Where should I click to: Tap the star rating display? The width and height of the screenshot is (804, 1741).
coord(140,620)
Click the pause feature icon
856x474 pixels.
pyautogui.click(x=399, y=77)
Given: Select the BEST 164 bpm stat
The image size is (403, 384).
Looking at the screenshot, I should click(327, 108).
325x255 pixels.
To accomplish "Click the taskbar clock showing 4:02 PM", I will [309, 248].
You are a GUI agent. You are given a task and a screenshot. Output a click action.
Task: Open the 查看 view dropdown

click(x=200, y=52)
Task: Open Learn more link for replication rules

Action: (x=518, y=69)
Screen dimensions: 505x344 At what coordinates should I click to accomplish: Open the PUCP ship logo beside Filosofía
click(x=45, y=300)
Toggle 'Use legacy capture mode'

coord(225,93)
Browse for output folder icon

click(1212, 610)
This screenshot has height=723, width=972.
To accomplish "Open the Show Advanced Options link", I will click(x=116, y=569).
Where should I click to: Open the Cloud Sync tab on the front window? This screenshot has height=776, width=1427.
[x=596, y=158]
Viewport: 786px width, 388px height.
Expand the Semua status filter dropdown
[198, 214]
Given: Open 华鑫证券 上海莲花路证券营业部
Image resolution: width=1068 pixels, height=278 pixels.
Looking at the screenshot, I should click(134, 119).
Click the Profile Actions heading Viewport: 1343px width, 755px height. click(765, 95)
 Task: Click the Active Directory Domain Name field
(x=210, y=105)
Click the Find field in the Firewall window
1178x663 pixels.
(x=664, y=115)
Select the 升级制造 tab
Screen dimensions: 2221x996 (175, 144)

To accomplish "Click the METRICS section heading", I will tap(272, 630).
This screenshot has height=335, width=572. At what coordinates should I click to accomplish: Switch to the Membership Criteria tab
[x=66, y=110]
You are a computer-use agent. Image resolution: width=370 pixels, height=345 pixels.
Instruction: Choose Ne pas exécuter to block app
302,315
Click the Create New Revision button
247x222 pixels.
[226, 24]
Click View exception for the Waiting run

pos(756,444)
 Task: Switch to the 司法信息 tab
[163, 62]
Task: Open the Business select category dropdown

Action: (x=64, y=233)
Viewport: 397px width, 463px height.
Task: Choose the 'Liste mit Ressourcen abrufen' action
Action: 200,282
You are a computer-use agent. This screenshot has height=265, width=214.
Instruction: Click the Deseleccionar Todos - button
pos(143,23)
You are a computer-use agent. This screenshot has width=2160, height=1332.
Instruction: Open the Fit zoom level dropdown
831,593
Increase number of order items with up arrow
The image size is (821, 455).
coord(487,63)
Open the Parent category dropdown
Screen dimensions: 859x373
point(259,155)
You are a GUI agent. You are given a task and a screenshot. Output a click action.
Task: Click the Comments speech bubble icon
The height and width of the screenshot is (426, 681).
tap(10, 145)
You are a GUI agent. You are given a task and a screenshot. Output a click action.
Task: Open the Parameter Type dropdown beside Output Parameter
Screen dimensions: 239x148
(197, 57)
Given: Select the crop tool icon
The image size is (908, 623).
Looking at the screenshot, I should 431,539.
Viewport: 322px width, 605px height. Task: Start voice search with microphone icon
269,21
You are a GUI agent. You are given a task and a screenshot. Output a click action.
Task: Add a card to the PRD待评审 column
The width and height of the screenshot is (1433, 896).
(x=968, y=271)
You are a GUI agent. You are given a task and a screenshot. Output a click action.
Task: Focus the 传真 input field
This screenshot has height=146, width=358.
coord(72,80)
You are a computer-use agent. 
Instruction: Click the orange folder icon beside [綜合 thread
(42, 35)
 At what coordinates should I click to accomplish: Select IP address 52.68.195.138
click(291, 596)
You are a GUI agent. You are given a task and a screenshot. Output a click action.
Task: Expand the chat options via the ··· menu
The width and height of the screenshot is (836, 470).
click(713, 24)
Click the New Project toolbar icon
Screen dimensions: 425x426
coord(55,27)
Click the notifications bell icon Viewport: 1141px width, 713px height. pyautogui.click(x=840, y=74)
_ _ _ _
• Given problem
Repeat all of the rows above exactly as they appear, every line in order.

• Correct result
Where should I click to: Tap the star rating display? The width and height of the screenshot is (804, 1741).
coord(140,620)
Click the pause feature icon
856x474 pixels.
pyautogui.click(x=399, y=77)
Given: Select the BEST 164 bpm stat
The image size is (403, 384).
Looking at the screenshot, I should click(327, 108).
325x255 pixels.
To accomplish "Click the taskbar clock showing 4:02 PM", I will [309, 248].
You are a GUI agent. You are given a task and a screenshot. Output a click action.
Task: Open the 查看 view dropdown

click(x=200, y=52)
Task: Open Learn more link for replication rules

Action: (x=518, y=69)
Screen dimensions: 505x344 At what coordinates should I click to accomplish: Open the PUCP ship logo beside Filosofía
click(x=45, y=300)
Toggle 'Use legacy capture mode'

coord(225,93)
Browse for output folder icon

click(1212, 610)
This screenshot has height=723, width=972.
To accomplish "Open the Show Advanced Options link", I will click(x=116, y=569).
Where should I click to: Open the Cloud Sync tab on the front window? This screenshot has height=776, width=1427.
[x=596, y=158]
Viewport: 786px width, 388px height.
Expand the Semua status filter dropdown
[198, 214]
Given: Open 华鑫证券 上海莲花路证券营业部
Image resolution: width=1068 pixels, height=278 pixels.
Looking at the screenshot, I should click(134, 119).
Click the Profile Actions heading Viewport: 1343px width, 755px height. click(765, 95)
 Task: Click the Active Directory Domain Name field
(x=210, y=105)
Click the Find field in the Firewall window
1178x663 pixels.
(x=664, y=115)
Select the 升级制造 tab
Screen dimensions: 2221x996 (175, 144)

To accomplish "Click the METRICS section heading", I will tap(272, 630).
This screenshot has height=335, width=572. At what coordinates should I click to accomplish: Switch to the Membership Criteria tab
[x=66, y=110]
You are a computer-use agent. Image resolution: width=370 pixels, height=345 pixels.
Instruction: Choose Ne pas exécuter to block app
302,315
Click the Create New Revision button
247x222 pixels.
[226, 24]
Click View exception for the Waiting run

pos(756,444)
 Task: Switch to the 司法信息 tab
[163, 62]
Task: Open the Business select category dropdown

Action: (x=64, y=233)
Viewport: 397px width, 463px height.
Task: Choose the 'Liste mit Ressourcen abrufen' action
Action: 200,282
You are a computer-use agent. This screenshot has height=265, width=214.
Instruction: Click the Deseleccionar Todos - button
pos(143,23)
You are a computer-use agent. This screenshot has width=2160, height=1332.
Instruction: Open the Fit zoom level dropdown
831,593
Increase number of order items with up arrow
The image size is (821, 455).
coord(487,63)
Open the Parent category dropdown
Screen dimensions: 859x373
point(259,155)
You are a GUI agent. You are given a task and a screenshot. Output a click action.
Task: Click the Comments speech bubble icon
The height and width of the screenshot is (426, 681).
tap(10, 145)
You are a GUI agent. You are given a task and a screenshot. Output a click action.
Task: Open the Parameter Type dropdown beside Output Parameter
Screen dimensions: 239x148
(197, 57)
Given: Select the crop tool icon
The image size is (908, 623).
Looking at the screenshot, I should 431,539.
Viewport: 322px width, 605px height. Task: Start voice search with microphone icon
269,21
You are a GUI agent. You are given a task and a screenshot. Output a click action.
Task: Add a card to the PRD待评审 column
The width and height of the screenshot is (1433, 896).
(x=968, y=271)
You are a GUI agent. You are given a task and a screenshot. Output a click action.
Task: Focus the 传真 input field
This screenshot has height=146, width=358.
coord(72,80)
You are a computer-use agent. 
Instruction: Click the orange folder icon beside [綜合 thread
(42, 35)
 At what coordinates should I click to accomplish: Select IP address 52.68.195.138
click(291, 596)
You are a GUI agent. You are given a task and a screenshot. Output a click action.
Task: Expand the chat options via the ··· menu
The width and height of the screenshot is (836, 470).
click(713, 24)
Click the New Project toolbar icon
Screen dimensions: 425x426
coord(55,27)
Click the notifications bell icon Viewport: 1141px width, 713px height. pyautogui.click(x=840, y=74)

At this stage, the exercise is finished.